# Fire  Rated  Electrical  Components



## globe trekker (Dec 15, 2011)

I have an existing A-3 Occupancy ( church ) that is proposing to do some remodeling

/ alterations to some of their interior spaces. The plans show a new, 1 hr. fire rated

corridor with a 1 hr. rated ceiling, as well as, 1 hr. rated walls.

The plans indicated emt conduit, emt boxes, emergency light ( battery pack type )

fixtures and fluorescent type fixtures installed into the rated corridor assemblies.

*QUESTION #1:* Do ya'll actually check the type of components being installed in

to these type of rated assemblies, ..on the plans AND in the field?

*QUESTION #2:* Is the emt type of conduit and boxes approved ( rated ) for

installation into fire rated assemblies?

I am researching the emergency light and the fluorescent lighting fixtures for info.

Any info &  experience from ya'll, on these type of components, will be appreciated!

Thanks!  

.


----------



## codeworks (Dec 15, 2011)

emt is fine tio be installed in a one hour rated wall assembly. watch box spacing "back to back", can not be close than 24" unless certain steps/precautions are taken. metal boxes are non combustible, so thats a non issue as well. you will need to check fixtures, if they are in an opening that "penetrates the ceiling assembly" they will need to meet the minimum i hr rating. cut sheets should tell you this


----------



## BSSTG (Dec 15, 2011)

Greetings

Read up on section 713 of the IBC which deals with penetrations of fire resistant assemblies.The switches and devices in the boxes should not be an issue. What is required is that the boxes be listed for memebrane penetrations. Just looked at some yesterday in a 1 hour rated fire barrier. The boxes were not of the variety that was listed for that type of penetration. So to rectify this they can use the putty packs which is what I recommended. There are actually several options per 713.3..2 (ex).

BS


----------



## BSSTG (Dec 15, 2011)

Greetings again,

Well I goofed. According to UL the metallic device boxes that have a UL stamp are suitable for use in rated assemblies not exceeding 2 hours without addtional protections such as the putty packs. That admitted, section 713 still must be adhered to with regard to back to back boxes etc. as mentioned by codeworks.

BS


----------



## Builder Bob (Dec 15, 2011)

The nice blue PVC boxes also meet the two hour rating as well.......


----------



## globe trekker (Dec 15, 2011)

Thank you all for your input! I am aware of the "back-to-back" spacing requirements

for the elec. junction boxes, in rated assemblies.

Builder Bob,

I have seen the pvc type, fire rated elec. boxes. They even make `em up to a 4

hr. rating.

The question about verifying the fire rated elec. components in the field is still

on the table so-to-speak. Does anyone actually look at / inspect these type

components in the various types of fire rated assemblies?

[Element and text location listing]
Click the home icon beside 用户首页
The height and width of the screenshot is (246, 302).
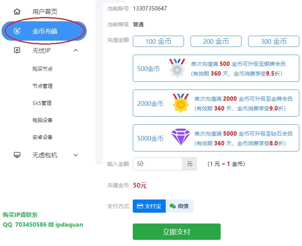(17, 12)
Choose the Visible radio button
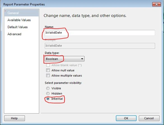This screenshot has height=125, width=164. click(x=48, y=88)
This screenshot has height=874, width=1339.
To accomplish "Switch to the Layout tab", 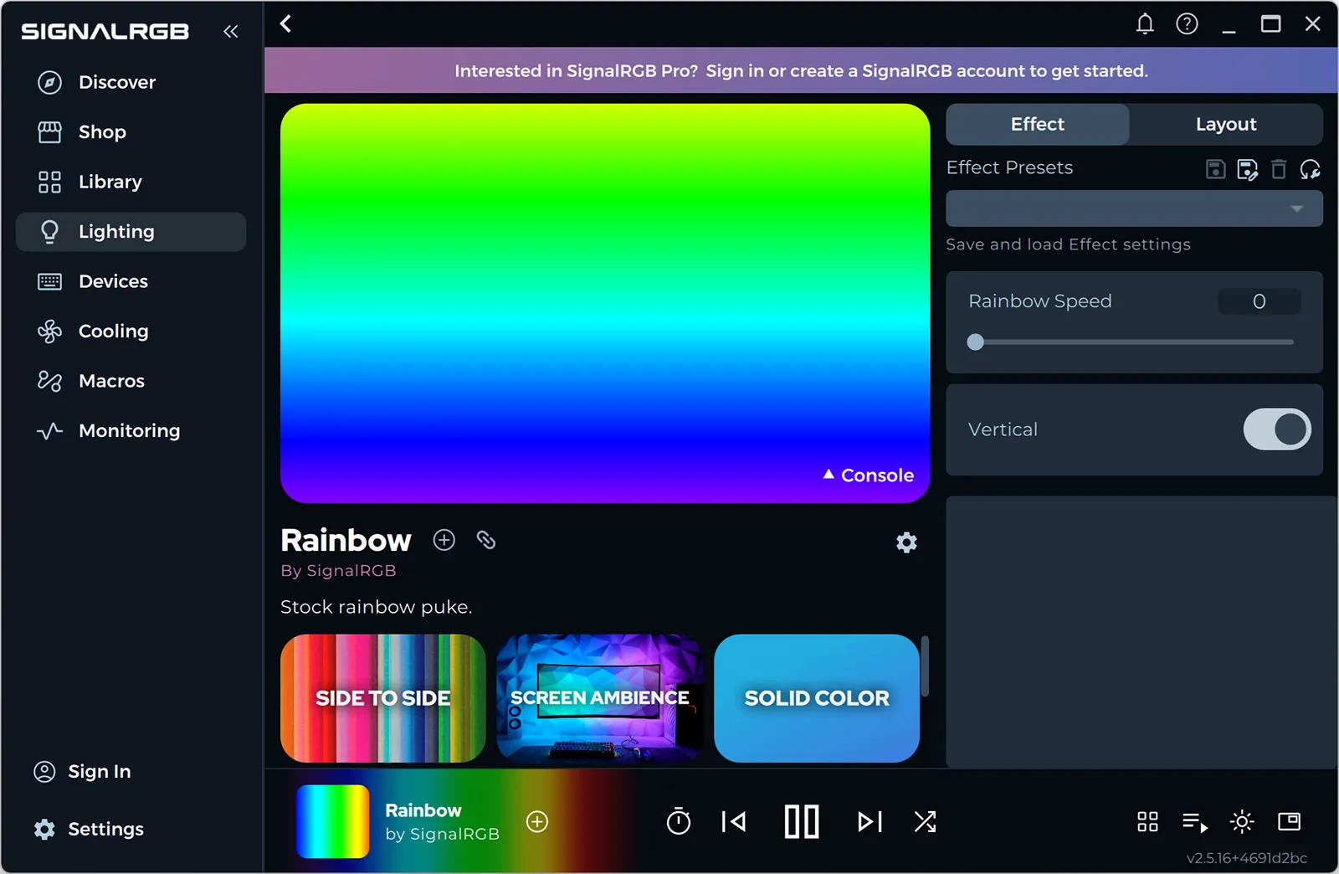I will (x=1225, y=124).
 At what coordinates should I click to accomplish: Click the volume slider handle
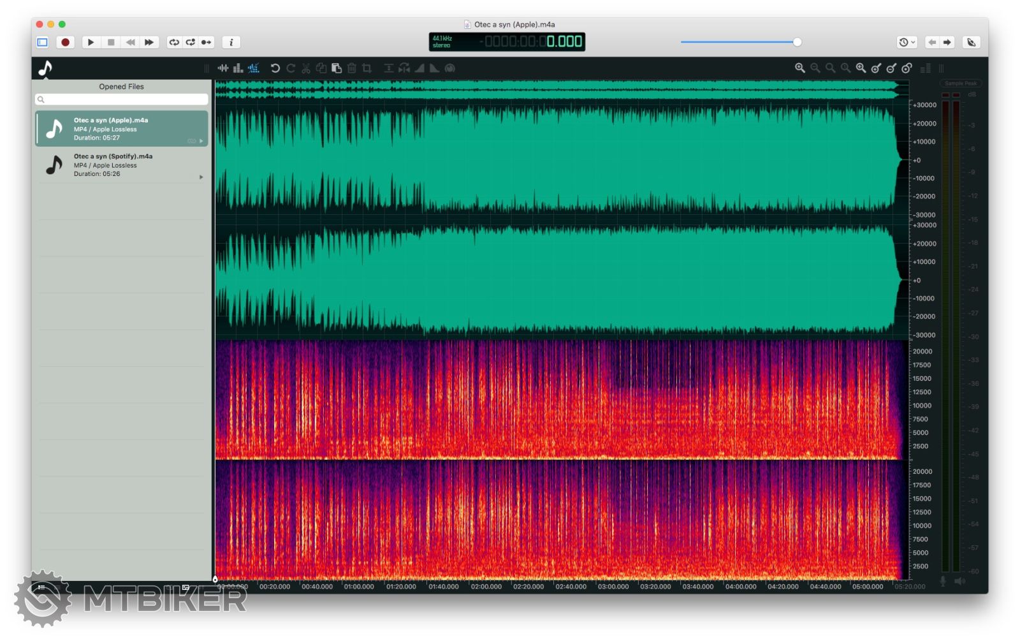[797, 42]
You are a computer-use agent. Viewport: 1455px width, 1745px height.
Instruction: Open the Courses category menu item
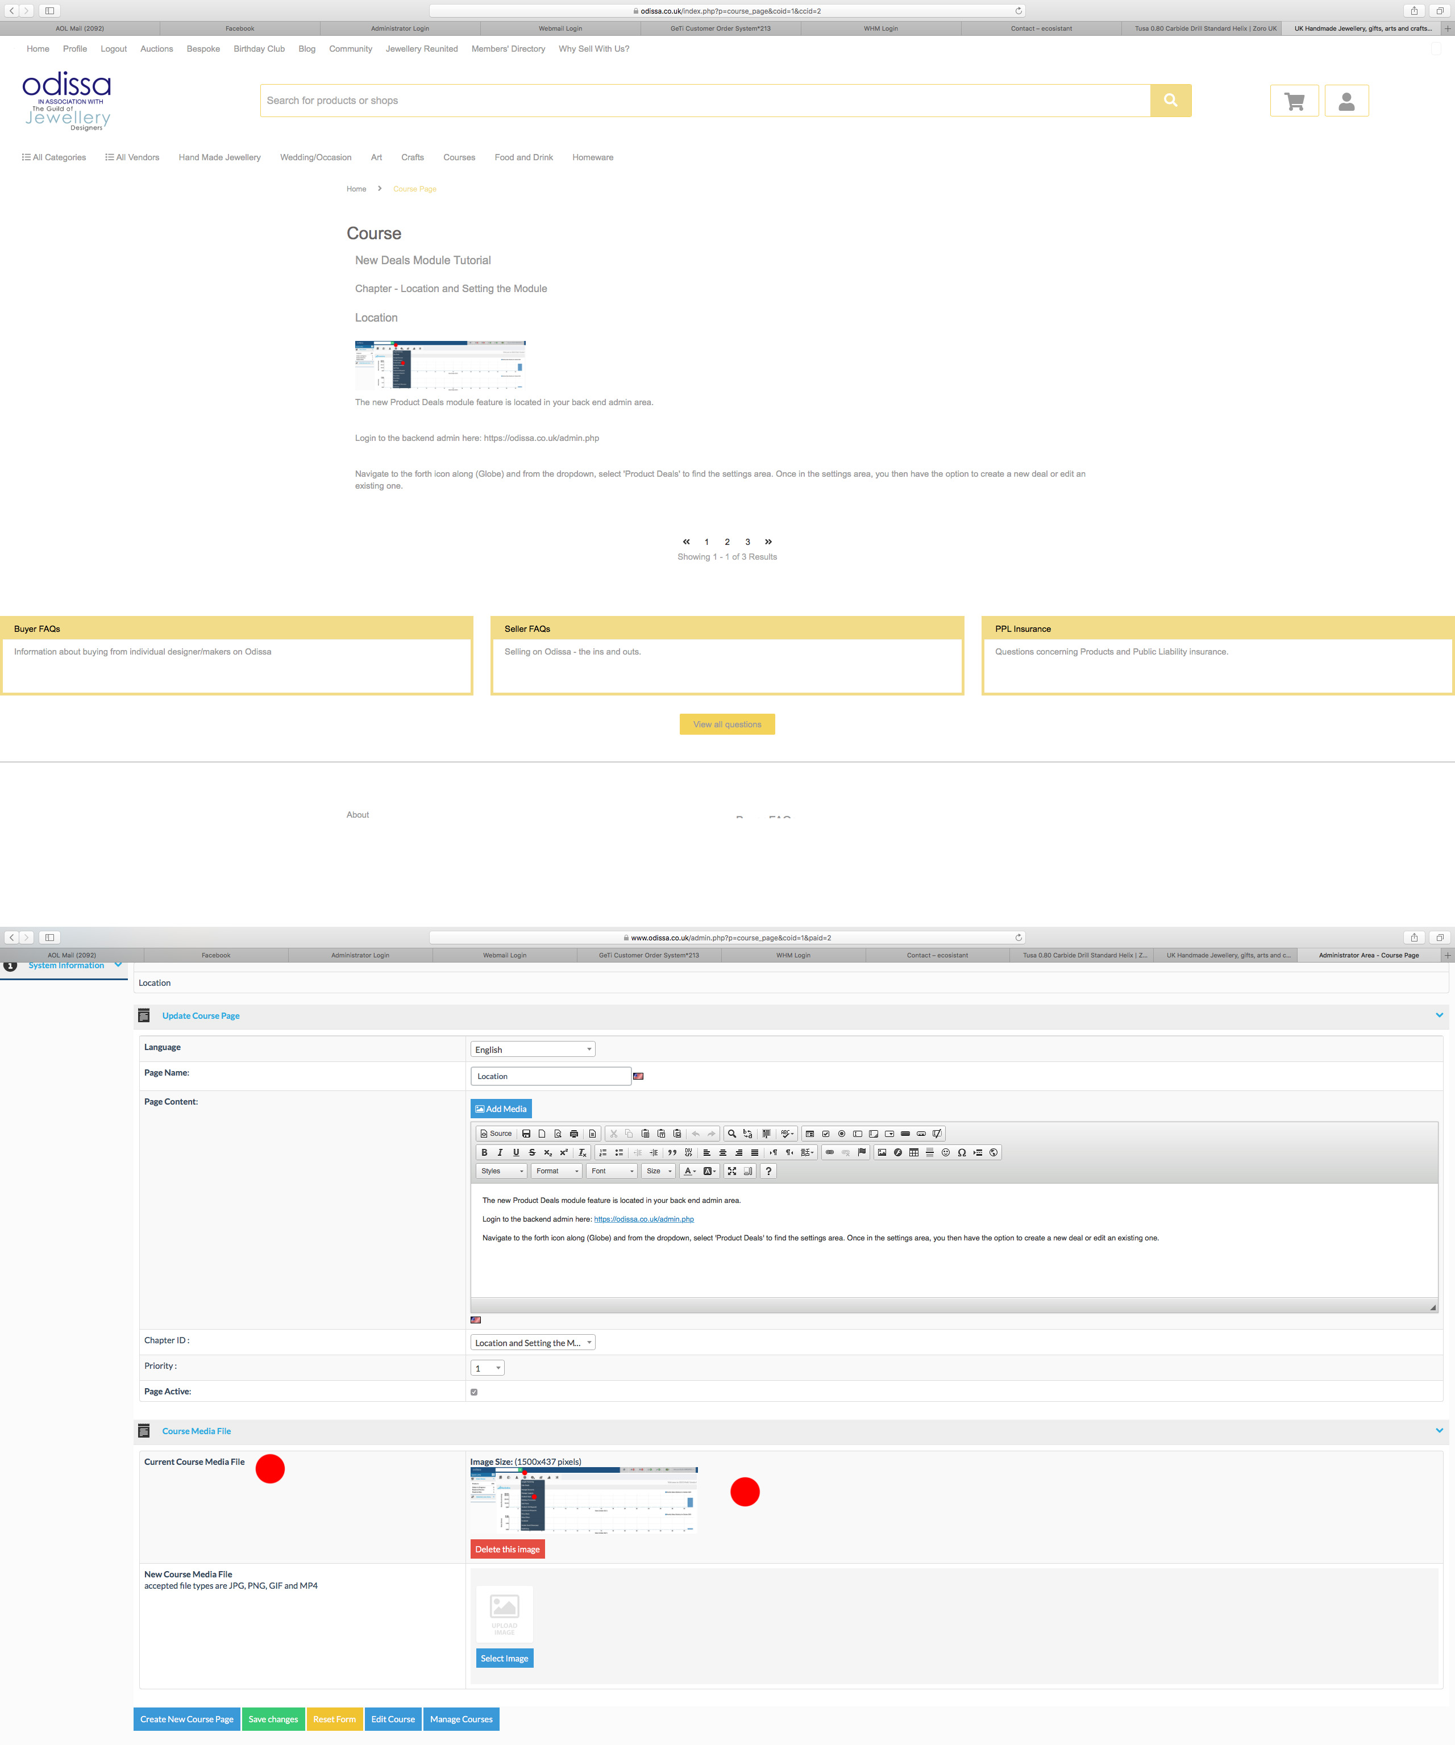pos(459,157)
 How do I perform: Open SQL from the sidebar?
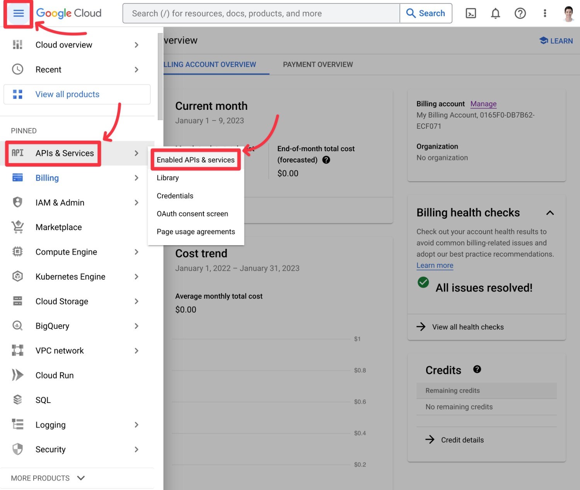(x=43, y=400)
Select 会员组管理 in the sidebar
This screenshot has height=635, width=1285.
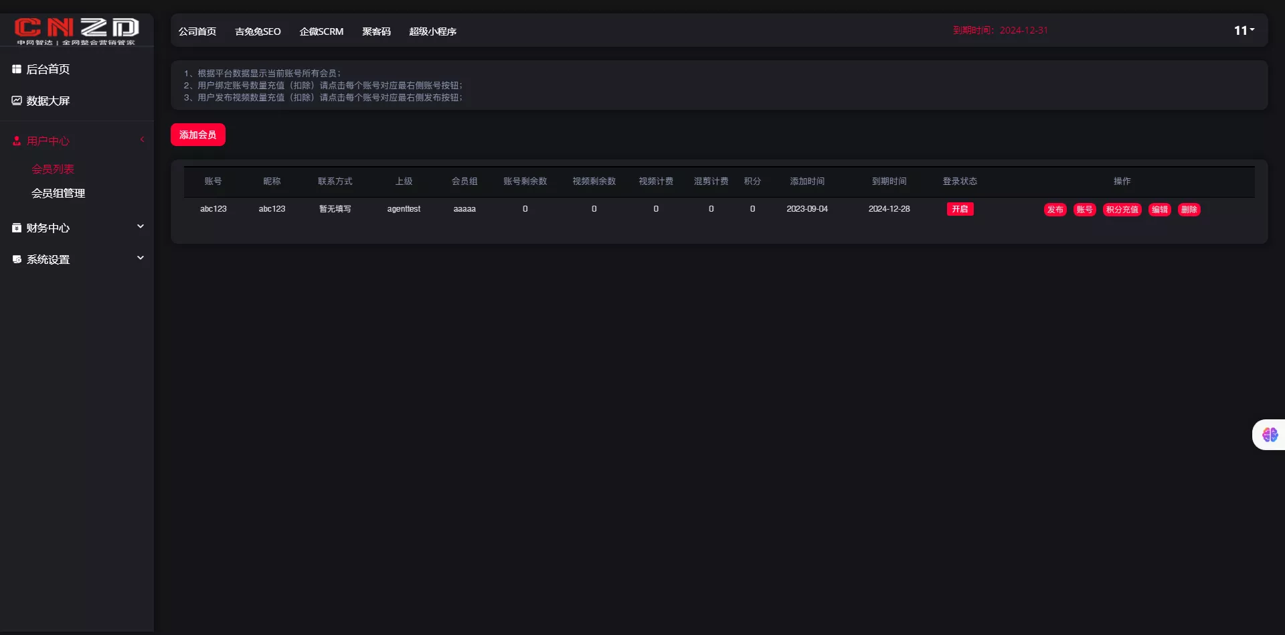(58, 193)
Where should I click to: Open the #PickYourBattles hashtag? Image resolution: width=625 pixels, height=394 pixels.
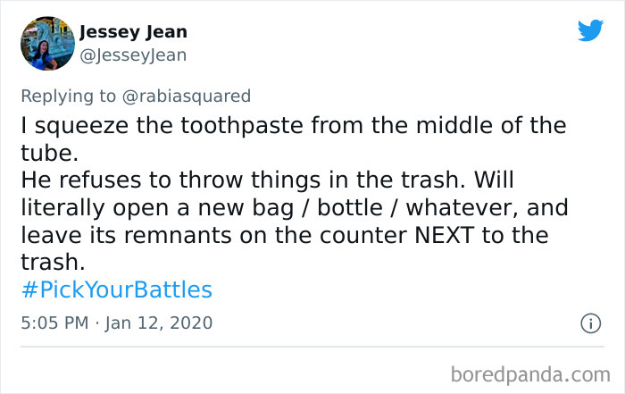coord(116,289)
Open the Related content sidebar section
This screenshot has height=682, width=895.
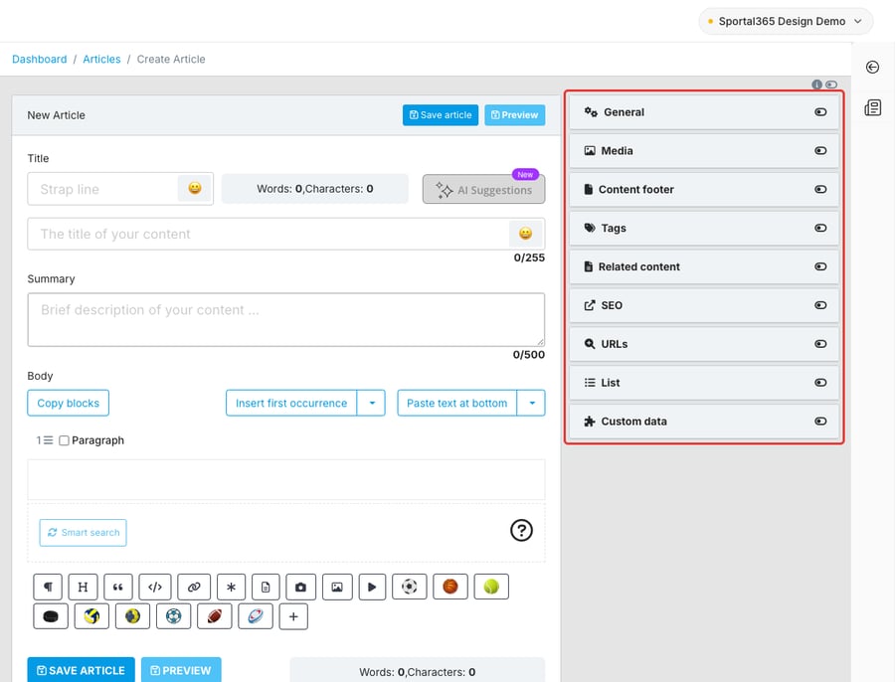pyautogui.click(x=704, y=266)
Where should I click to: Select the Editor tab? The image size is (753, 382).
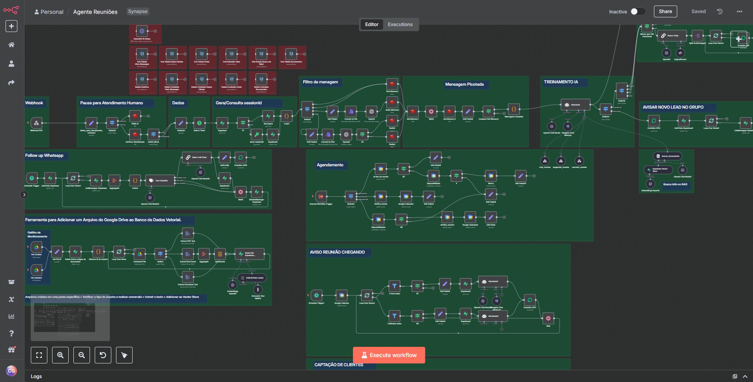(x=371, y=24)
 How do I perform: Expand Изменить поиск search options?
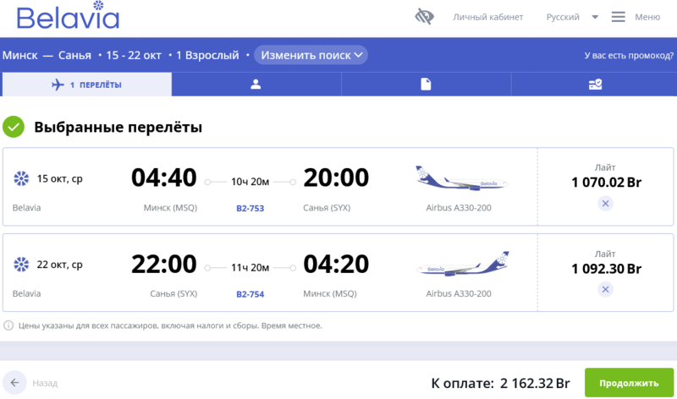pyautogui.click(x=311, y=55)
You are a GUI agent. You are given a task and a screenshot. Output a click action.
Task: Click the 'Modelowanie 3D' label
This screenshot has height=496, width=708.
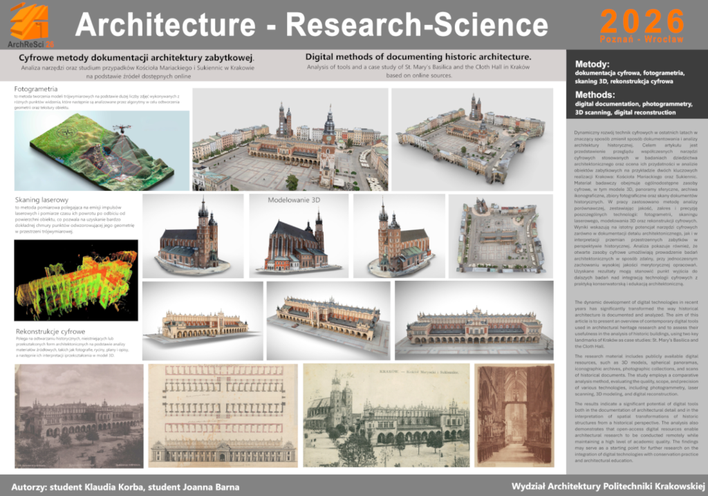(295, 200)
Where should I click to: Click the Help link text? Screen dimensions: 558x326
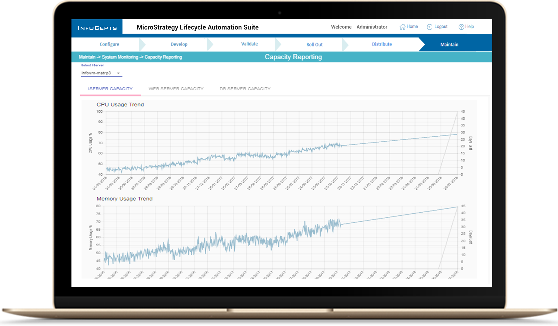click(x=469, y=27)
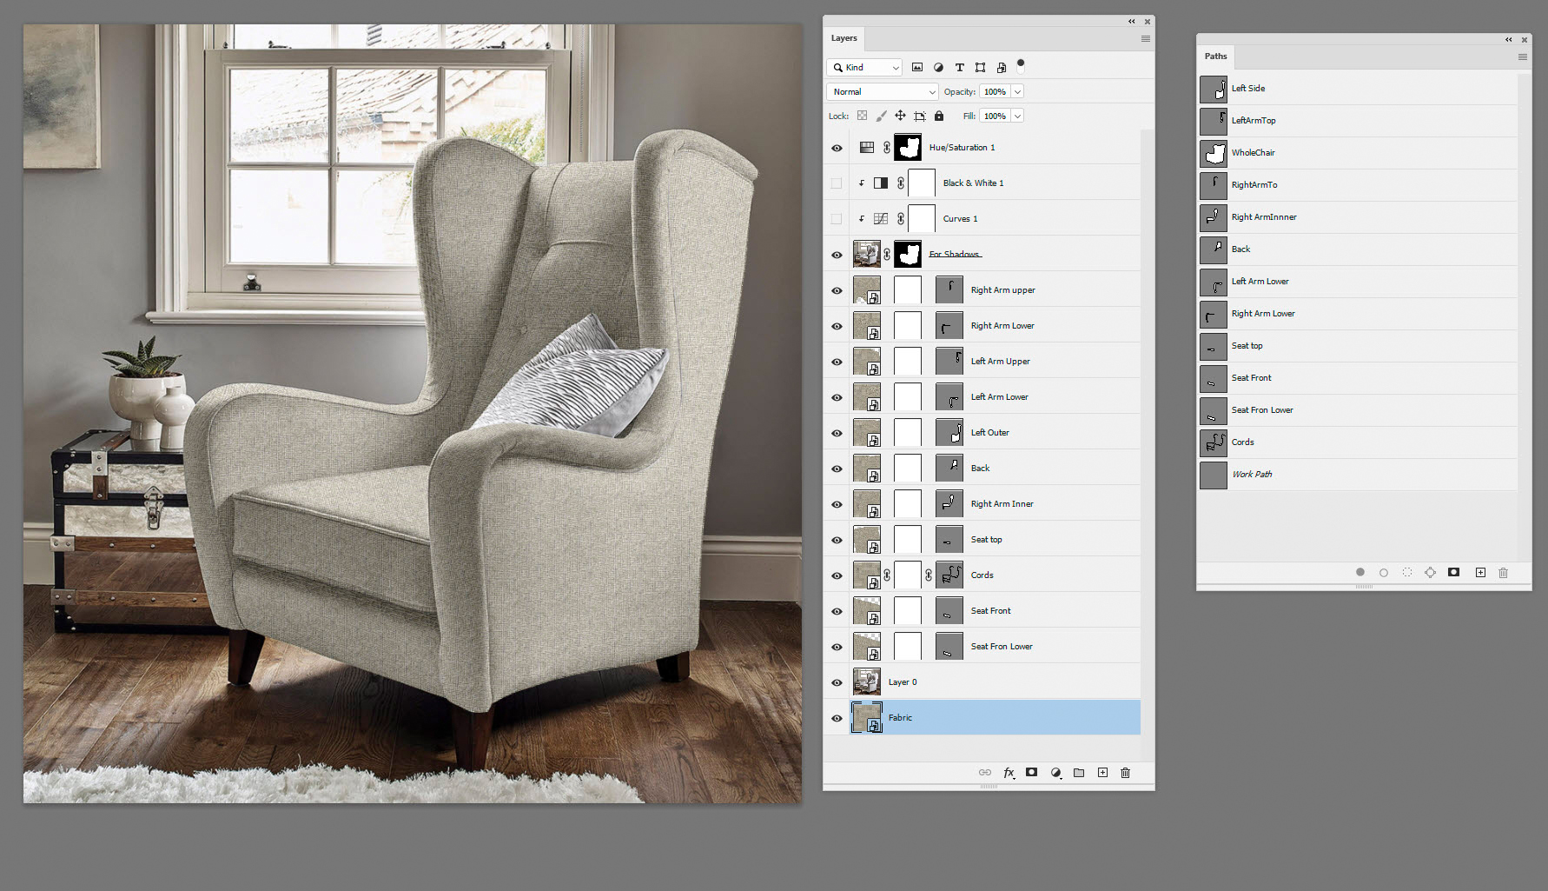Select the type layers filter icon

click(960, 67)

REQUIRED WORK
Retype the stretch of the fire-rated electrical components thread from "corridor with a" through "rated corridor assemblies.". You won't need the listing for anything.

CORRECT RESULT
corridor with a 1 hr. rated ceiling, as well as, 1 hr. rated walls.

The plans indicated emt conduit, emt boxes, emergency light ( battery pack type )

fixtures and fluorescent type fixtures installed into the rated corridor assemblies.